Зэки. Колоний тут вокруг множество, и сейчас, поразмыслив, он даже удивился, как это за все время ни разу не довелось столкнуться с их контингентом. Наверняка, паника, холод и тьма убили далеко не всех. Возможно, многие подохли по собственной глупости, задав деру в первые же сутки наступления Срани, когда личный состав был слишком растерян и напуган. Такие далеко не ушли, став жертвами радиоактивных осадков. А эти же были более умными. Наверняка, власть на зоне, где они приятно проводили время, захватили такие же «синие», и, перебив вертухаев, устроили свое маленькое государство. А теперь, дождавшись солнца и потепления, двинули, кто куда. И где-то же раздобыли такой экзотический транспорт! Захар отошел на пару шагов, и еще раз взглянул на аэросани. На закопченном, измятом ударом, дюралевом борту все еще читалась надпись: «СССР. Наркомсвязь № 2». Ни фига себе. Раритет, епта.

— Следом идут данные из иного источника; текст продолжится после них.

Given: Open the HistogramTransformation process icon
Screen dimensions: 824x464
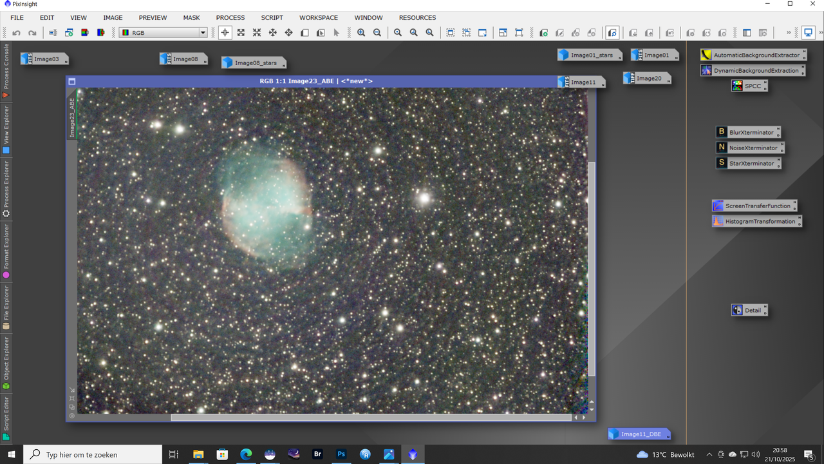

Захар сплюнул в снег кровью, и побрел дальше. Несколько минут поисков – и он нашел, то, что искал. Топор, оборвавший жизнь Даринки и трех беглых зеков валялся в снегу, неподалеку от оторванного пропеллера аэросаней. Захар подобрал его, и пошатываясь, пошел обратно. Когда он вернулся к Плюгавенькому, тот уже не выл, катаясь по земле, а лишь тихонько поскуливал.

– Ну что, браток, живой еще? – Захар взглянул в затравленные глаза зека. Тот лежал, не говоря ни слова.

– Живой, спрашиваю? – Захар нахмурился, и Плюгавенький отчаянно закивал. Уж очень страшен был этот еле держащийся на ногах мужик, с разодранной до мяса, обмороженной рожей.

– Это хорошо, что живой. Зовут-то тебя как? – Не увидев никакой реакции, он приблизил свое лицо вплотную к перекошенной от страха и боли харе Плюгавенького, и вдруг оглушительно рявкнул:

– Как звать, говори, сука!

– Во-о-ва… – выдавил Плюгавенький.

– Вот. Так-то лучше. – Он снова наклонился к зеку, и участливо поинтересовался:

– Сильно болит-то, Вова? – Не услышав ответа, он вдруг подался вперед, наступил унтом на израненное колено «сидельца». Дожидаясь, пока дикий крик умолкнет, он уселся прямо в сугроб, и, достав из-за пазухи потрепанный кисет, стал мастырить «козью ножку».

– Вижу, сильно болит. Ай-яй-яй. Тебе срочно нужна квалифицированная помощь. – Он глубоко затянулся, и выдохнул дым раненому в лицо.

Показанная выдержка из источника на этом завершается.